> ASSIGNMENT: Determine which lines of the records include the word "will", and copy them.
───── RECORDS ─────
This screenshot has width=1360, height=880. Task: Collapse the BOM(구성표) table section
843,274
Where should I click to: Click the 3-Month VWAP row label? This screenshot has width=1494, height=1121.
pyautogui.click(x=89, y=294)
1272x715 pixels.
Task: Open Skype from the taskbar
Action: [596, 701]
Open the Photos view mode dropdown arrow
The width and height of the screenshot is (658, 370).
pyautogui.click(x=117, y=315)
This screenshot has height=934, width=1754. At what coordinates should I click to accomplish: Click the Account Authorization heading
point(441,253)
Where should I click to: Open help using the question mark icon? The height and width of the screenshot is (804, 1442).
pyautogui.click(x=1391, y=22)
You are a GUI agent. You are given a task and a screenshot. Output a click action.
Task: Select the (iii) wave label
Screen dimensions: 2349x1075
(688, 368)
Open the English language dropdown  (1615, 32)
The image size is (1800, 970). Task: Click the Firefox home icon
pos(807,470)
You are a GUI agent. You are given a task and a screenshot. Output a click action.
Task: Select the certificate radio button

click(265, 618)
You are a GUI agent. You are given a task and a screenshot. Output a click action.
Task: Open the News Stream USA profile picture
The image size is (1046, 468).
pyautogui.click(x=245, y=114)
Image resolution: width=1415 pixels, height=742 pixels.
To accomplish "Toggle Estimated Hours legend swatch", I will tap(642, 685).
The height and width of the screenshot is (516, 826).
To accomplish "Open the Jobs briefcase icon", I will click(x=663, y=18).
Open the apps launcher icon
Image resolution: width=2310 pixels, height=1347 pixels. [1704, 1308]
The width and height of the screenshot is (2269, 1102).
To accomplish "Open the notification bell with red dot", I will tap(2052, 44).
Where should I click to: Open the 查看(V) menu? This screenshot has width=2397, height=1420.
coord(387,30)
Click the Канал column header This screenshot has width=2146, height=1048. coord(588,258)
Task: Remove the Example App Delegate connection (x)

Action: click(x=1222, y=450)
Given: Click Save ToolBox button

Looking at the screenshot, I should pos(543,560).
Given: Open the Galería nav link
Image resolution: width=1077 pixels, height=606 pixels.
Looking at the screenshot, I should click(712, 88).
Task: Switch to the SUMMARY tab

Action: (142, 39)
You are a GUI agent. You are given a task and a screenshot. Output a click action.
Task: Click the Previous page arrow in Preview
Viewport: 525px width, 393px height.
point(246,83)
─────
> ANSWER FOR THIS EXERCISE:
To accomplish "Toggle Estimated Hours legend swatch", I will tap(642, 685).
To accomplish "Open the Jobs briefcase icon", I will click(x=663, y=18).
To accomplish "Open the notification bell with red dot", I will tap(2052, 44).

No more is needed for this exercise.